Por Alejandro Zeverin
Hace unos días acabó la campaña electoral. En ella algunos de los candidatos de los diferentes partidos para las legislativas de medio término trinaron sobre la lucha contra la corrupción.
Sospechosamente, no la unían a una consigna que parece, al mismo tiempo, que apagaron: la proclamada reforma penal, que en su momento sólo la delimitaron al Código Penal.
Esto es una verdad objetiva porque se percibe a simple vista (casi se toca), cómo asevera el materialismo dialéctico sobre lo comprobado en la práctica.
¿Será porque el mismo envión “nació rengo”, sin contenido y burlón para que nada cambie?
Se pregonó en su momento que la gran solución que Argentina tenía para luchar contra la corrupción era la reforma penal, con hincapié básico en la solución mágica de siempre: el aumento de penas para delitos de esa naturaleza. Una réplica de fallidos motorizados en otra época llamadas leyes Blumberg.
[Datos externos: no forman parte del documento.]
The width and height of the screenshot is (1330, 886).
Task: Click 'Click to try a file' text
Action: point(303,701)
En efecto, la comisión de expertos designados por el Ejecutivo arribó a tal conclusión porque así lo anunció junto al director de Política Criminal del Ministerio de Justicia de la Nación, Carlos González Guerra.
Pero esa reforma, por lo que se sabe, no pasa de ser un nuevo parche en un sistema de normas que tendría que ser lo contrario, un esquema de codificación que implique la metodización del contexto de leyes penales.
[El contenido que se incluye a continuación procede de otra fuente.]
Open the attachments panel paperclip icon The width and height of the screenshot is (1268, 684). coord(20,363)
Reforma es sinónimo de modificación de una cosa con el fin de mejorarla y nuestro Código Penal (CP), desde lo técnico legislativo, es un desastre.
Ni hablar de sus resultados. Otra verdad objetiva.
Nuestro CP vió la luz en el año 1921, redactado en 1917 respondiendo a los intereses ganaderos de la época, porque “cuatrerear” -delito de abigeato- estaba casi equiparado a un homicidio y esto perdura. (“Abigeato. Art.167 ter – Será reprimido con prisión de tres a ocho años de prisión”. “Delitos contra la vida, Art. 79. – Se aplicará reclusión o prisión de ocho a veinticinco años, al que matare a otro”. Estos ejemplos relevan de otros).
Sin dudas, el poder siempre está presente en las transformaciones. Hoy el poder no pasa por los ganaderos sino por los popes de la actividad financiera, de la construcción, del periodismo, etcétera.
No lo tienen ni los políticos ni los legisladores, ni los jueces porque no han logrado subordinar a aquéllos.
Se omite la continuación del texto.